Prompt:
Go to the line containing "Task: Select the Contact Form 7 row checkbox" in the records below and print it and every following line exactly, on through the line containing "This screenshot has height=1123, width=1423.", then stop.

Input:
- Opening Delimiter -
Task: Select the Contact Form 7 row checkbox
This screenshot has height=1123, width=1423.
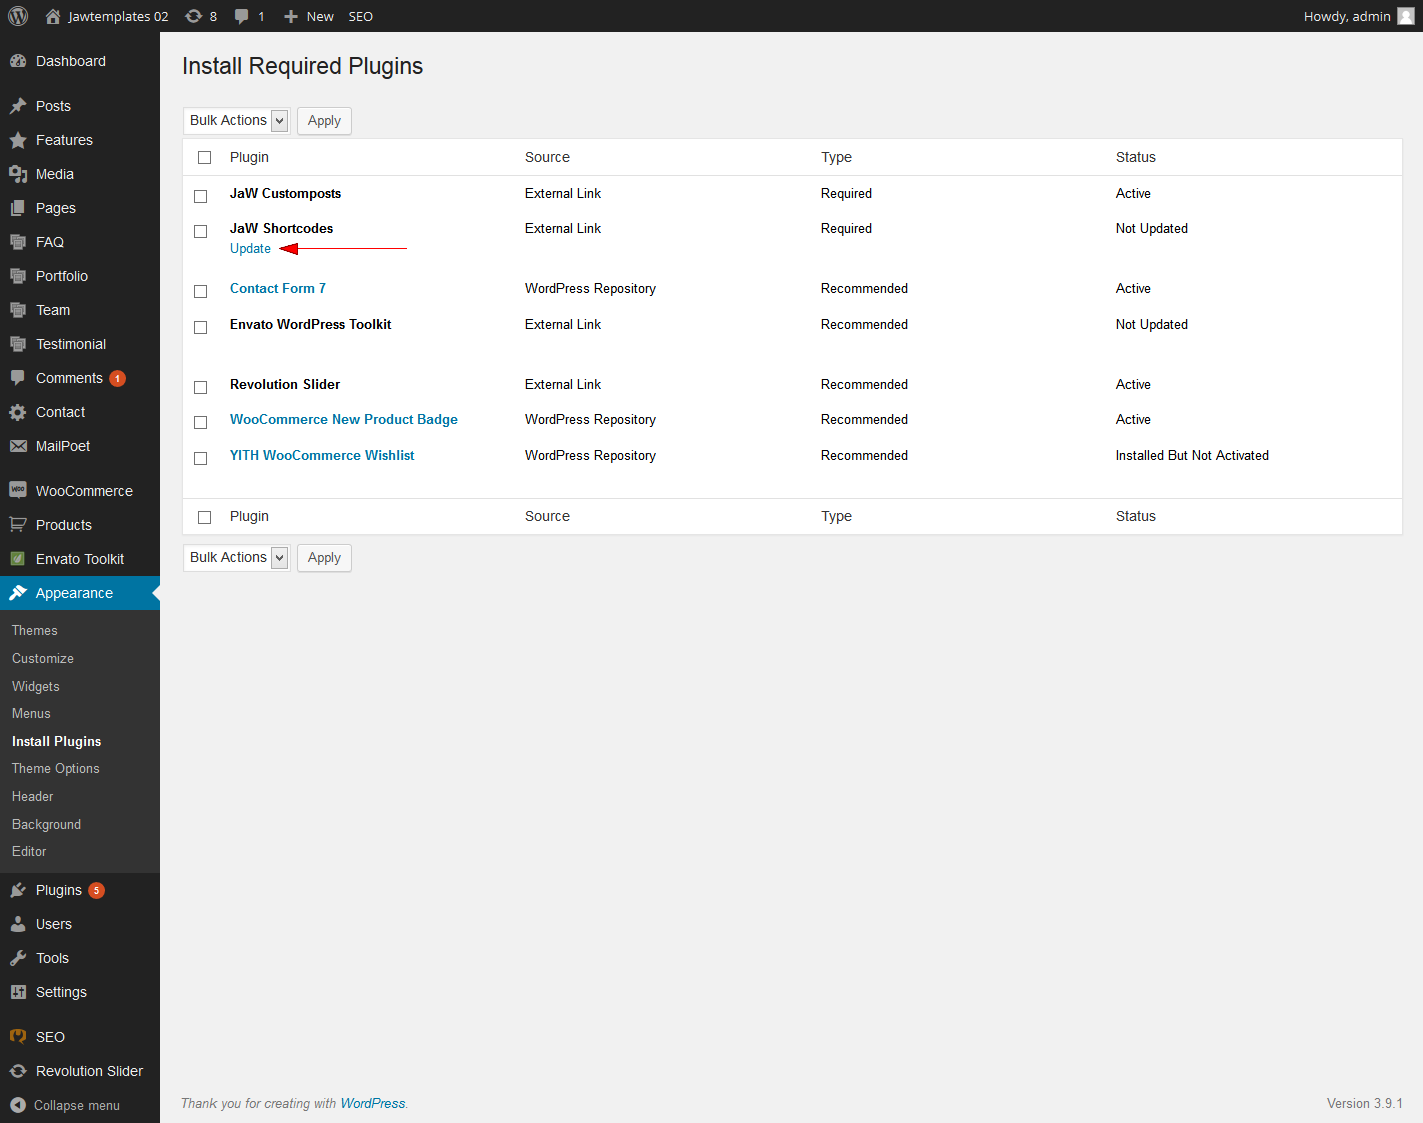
- Closing Delimiter -
- Opening Delimiter -
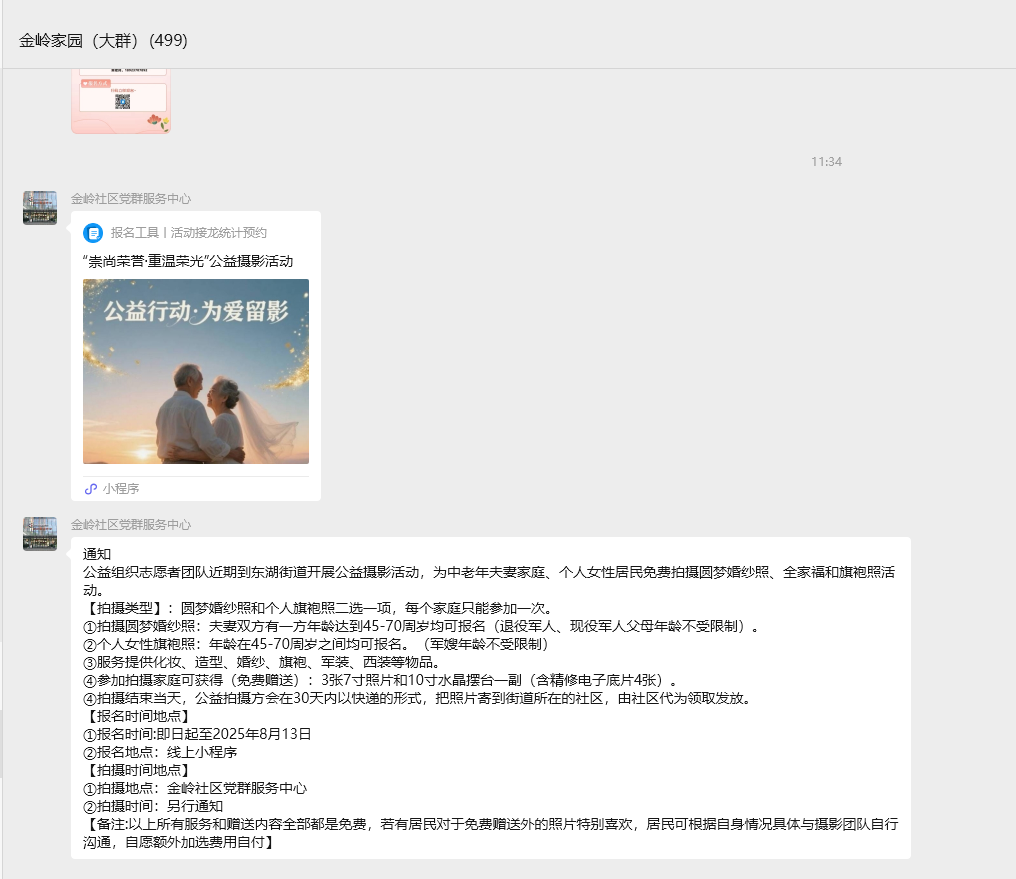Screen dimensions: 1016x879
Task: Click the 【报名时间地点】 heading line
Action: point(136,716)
- Closing Delimiter -
- Opening Delimiter -
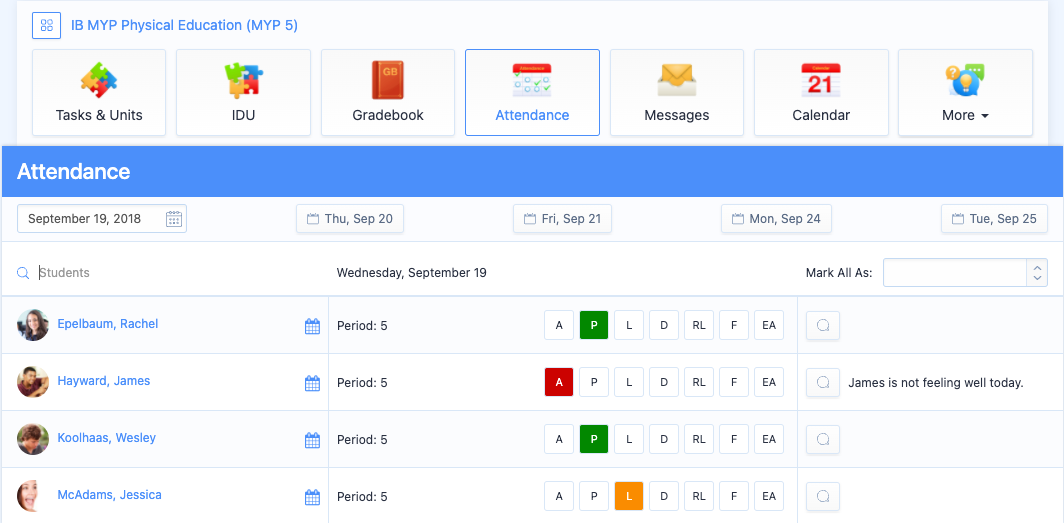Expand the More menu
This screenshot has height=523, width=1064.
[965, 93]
- Closing Delimiter -
Exercise response:
Task: Select the Contact Form 7 row checkbox
This screenshot has height=1123, width=1423.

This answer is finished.